Instructions:
- Preheat and Prepare: Preheat your oven to 180°C (350°F). Lightly spray a muffin tin with Frylight or cooking spray. You can also use muffin liners for easier removal, but spray them as well to prevent sticking.
- Whisk Egg Whites: In a clean bowl, whisk the egg whites until they form soft peaks. Don’t over-whip, or they’ll become dry.
- Combine Egg Yolks and Dry Ingredients: In a separate bowl, whisk together the egg yolks, sweetener, vanilla extract, and cocoa powder. If the mixture is too thick, add a tablespoon or two of water to loosen it up.
- Fold in Egg Whites: Gently fold the egg whites into the yolk mixture in two or three additions. Be careful not to overmix, as this will deflate the egg whites and result in denser brownies. Use a spatula or spoon and fold gently, lifting from the bottom and over the top.

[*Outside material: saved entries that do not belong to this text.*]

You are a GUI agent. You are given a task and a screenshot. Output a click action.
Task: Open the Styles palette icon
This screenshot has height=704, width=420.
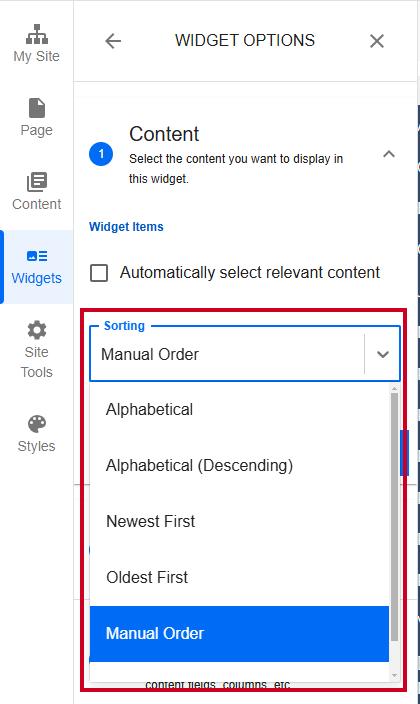37,424
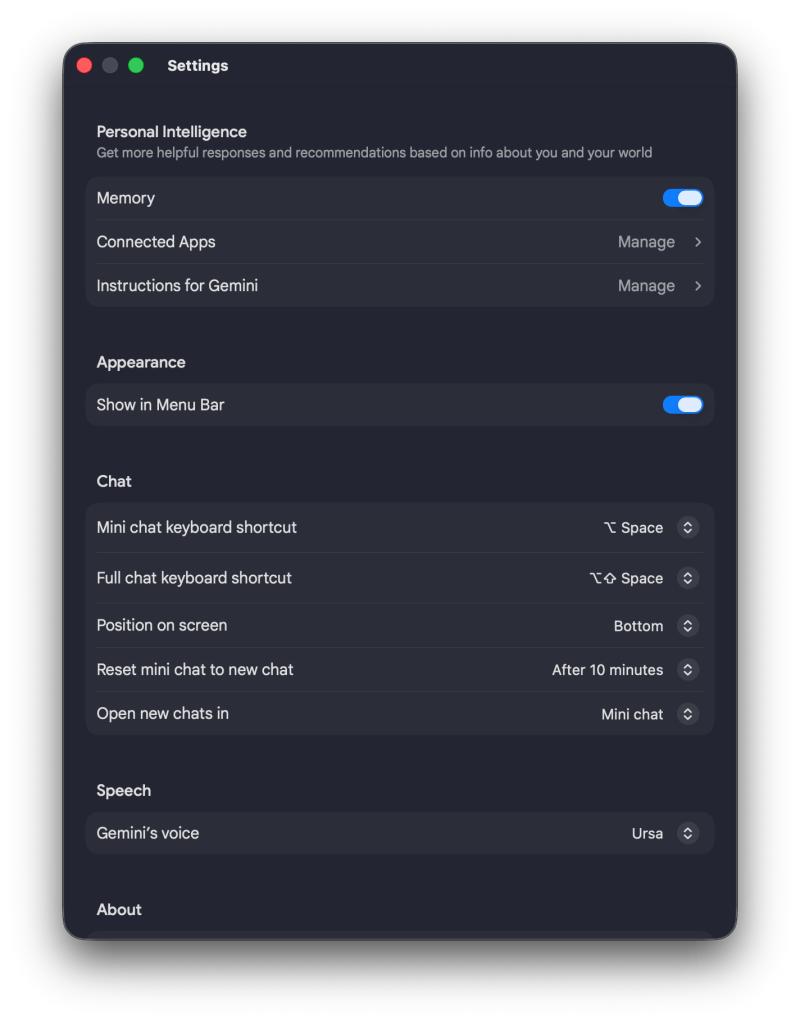Close the Settings window

pyautogui.click(x=85, y=66)
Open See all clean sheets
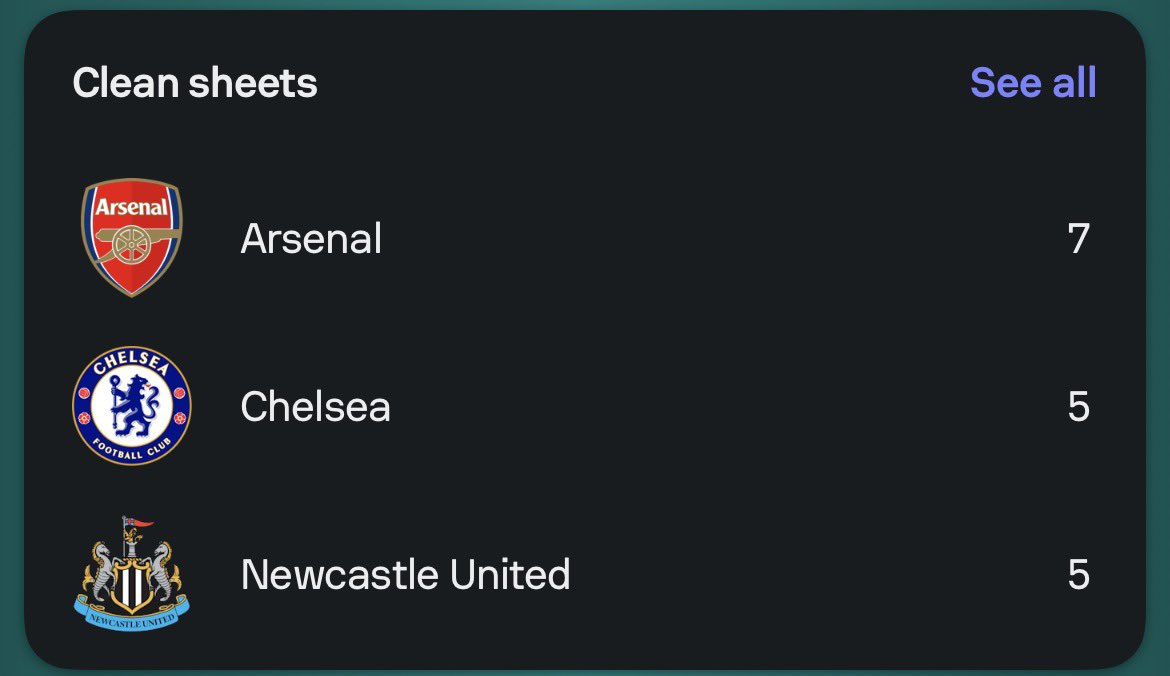 pos(1033,82)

- Fill Muffin Cups: Spoon the batter into the prepared muffin cups, filling each about ¾ full. This will allow for some rise.
- Bake: Bake for 20-25 minutes. Since muffin cups are smaller than a cake tin, they’ll likely bake faster. Check for doneness by inserting a toothpick into the center of a brownie. It should come out with just a few moist crumbs attached, not wet batter.
- Cool and Serve: Let the brownies cool in the muffin tin for a few minutes before transferring them to a wire rack to cool completely. If you used liners, they should be easy to remove once cooled.
Tips for Muffin Brownies:
- Don’t Overfill: Filling the muffin cups too high will cause the brownies to overflow and create a mess.
- Check Doneness Early: Start checking for doneness at 20 minutes. Smaller muffins bake faster than a large brownie.
- Cooling is Key: Let the brownies cool sufficiently before attempting to remove them from the tin, especially if you didn’t use liners. This will prevent them from crumbling.
- Variations: You can add sugar-free chocolate chips, chopped nuts, or a swirl of peanut butter to the batter before baking for added flavor.
- Enjoy your delicious and portion-controlled brownie muffins!